Texto de leitura:

O que os núcleos de gelo podem nos dizer sobre o passado da Terra
Autores
Alison S. Criscitiello, Anne L. Myers
Jovens revisores
Resumo
As regiões glaciais da Terra são extremamente frias e a neve pode se acumular ali durante dezenas de milhares de anos. Cada nova nevasca aumenta a pressão sobre a neve que já estava depositada abaixo, e assim formam-se várias camadas de gelo. Essas camadas contêm informações sobre o passado da Terra, relativas ao momento em que a neve caiu. Ao coletarmos fragmentos dessas camadas de gelo em longos cilindros chamados testemunhos ou núcleos de gelo, podemos examiná-los para ver até que ponto o clima da Terra mudou ao longo de muitos anos e os efeitos que os processos terrestres e a atividade humana exerceram sobre o nosso planeta. Os núcleos de gelo são singulares porque muitas das informações que obtemos a partir deles não podem ser encontradas em nenhum outro lugar. Ao complementarmos as informações dos núcleos de gelo com aquelas vindas de outras fontes (por exemplo, dados de satélite e meteorológicos, conhecimento e experiência humana), conseguimos aprender ainda mais sobre o passado da Terra.
Como o passado da Terra ficou registrado no gelo?
A Terra possui duas regiões polares. A região polar norte é chamada de Ártico (onde os ursos polares vivem) e a região polar sul é chamada de Antártica (onde os pinguins vivem).

Itens listados:
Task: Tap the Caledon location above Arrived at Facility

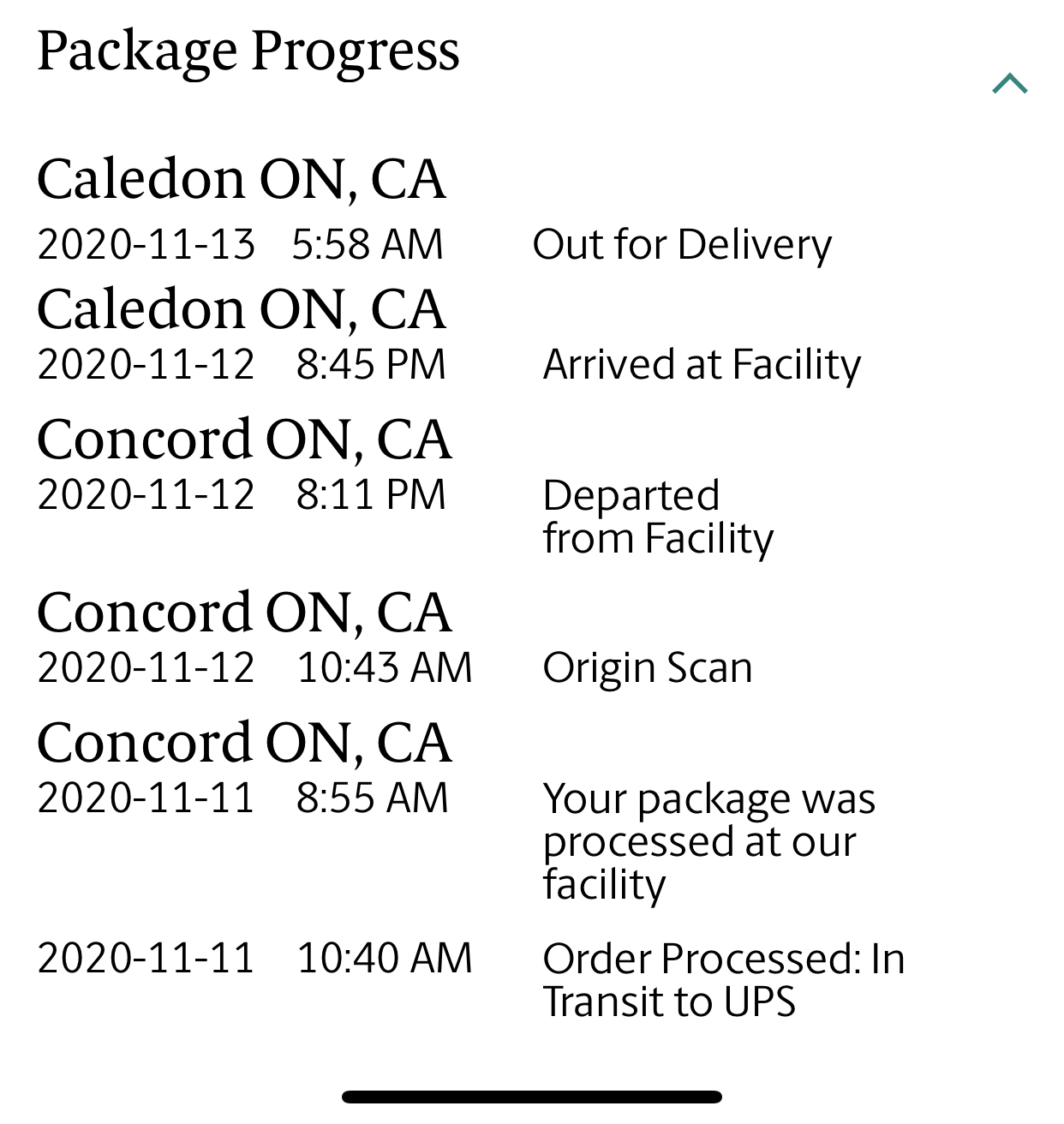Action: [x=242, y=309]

==

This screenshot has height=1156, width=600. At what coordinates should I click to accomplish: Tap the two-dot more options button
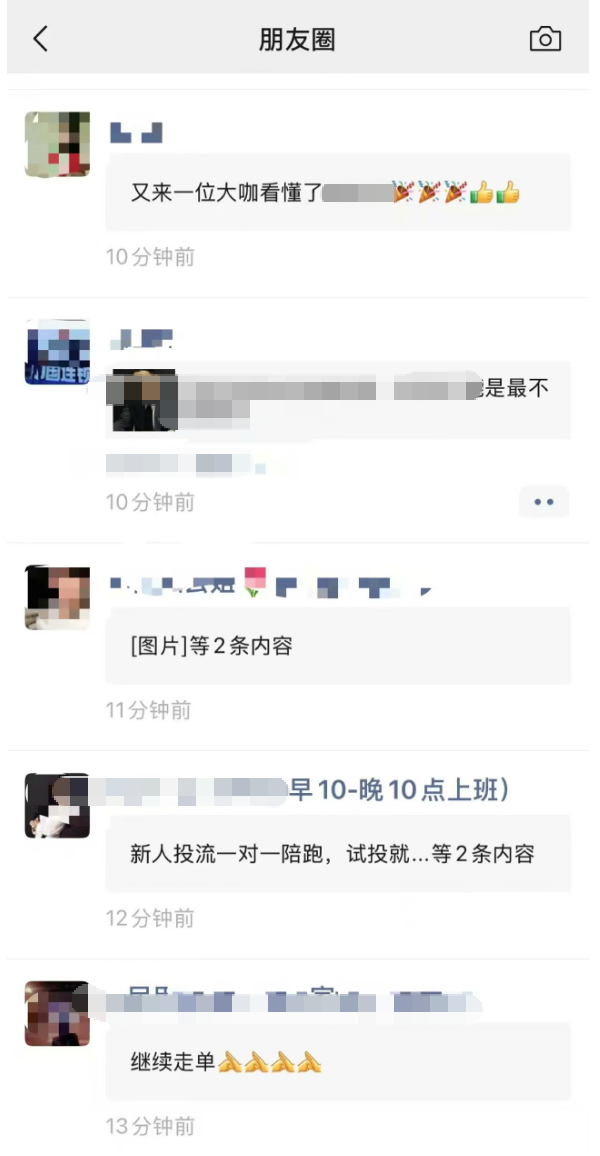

Tarefas:
A) Com base no texto sobre núcleos de gelo, responda às perguntas abaixo, cada uma em sua linha e com a mesma marcação.
(i) Que nomes recebem os longos cilindros em que se coletam fragmentos das camadas de gelo?
(ii) Como se chama a região polar sul da Terra?
(iii) Que animais vivem no Ártico, segundo o texto?
B) Transcreva do texto sobre núcleos de gelo o trecho que se inicia pelas palavras que contêm "Como o passado" e se encerra com "os pinguins vivem).".

Respostas:
A)
(i) Testemunhos ou núcleos de gelo.
(ii) Antártica.
(iii) Os ursos polares.

B)
Como o passado da Terra ficou registrado no gelo?
A Terra possui duas regiões polares. A região polar norte é chamada de Ártico (onde os ursos polares vivem) e a região polar sul é chamada de Antártica (onde os pinguins vivem).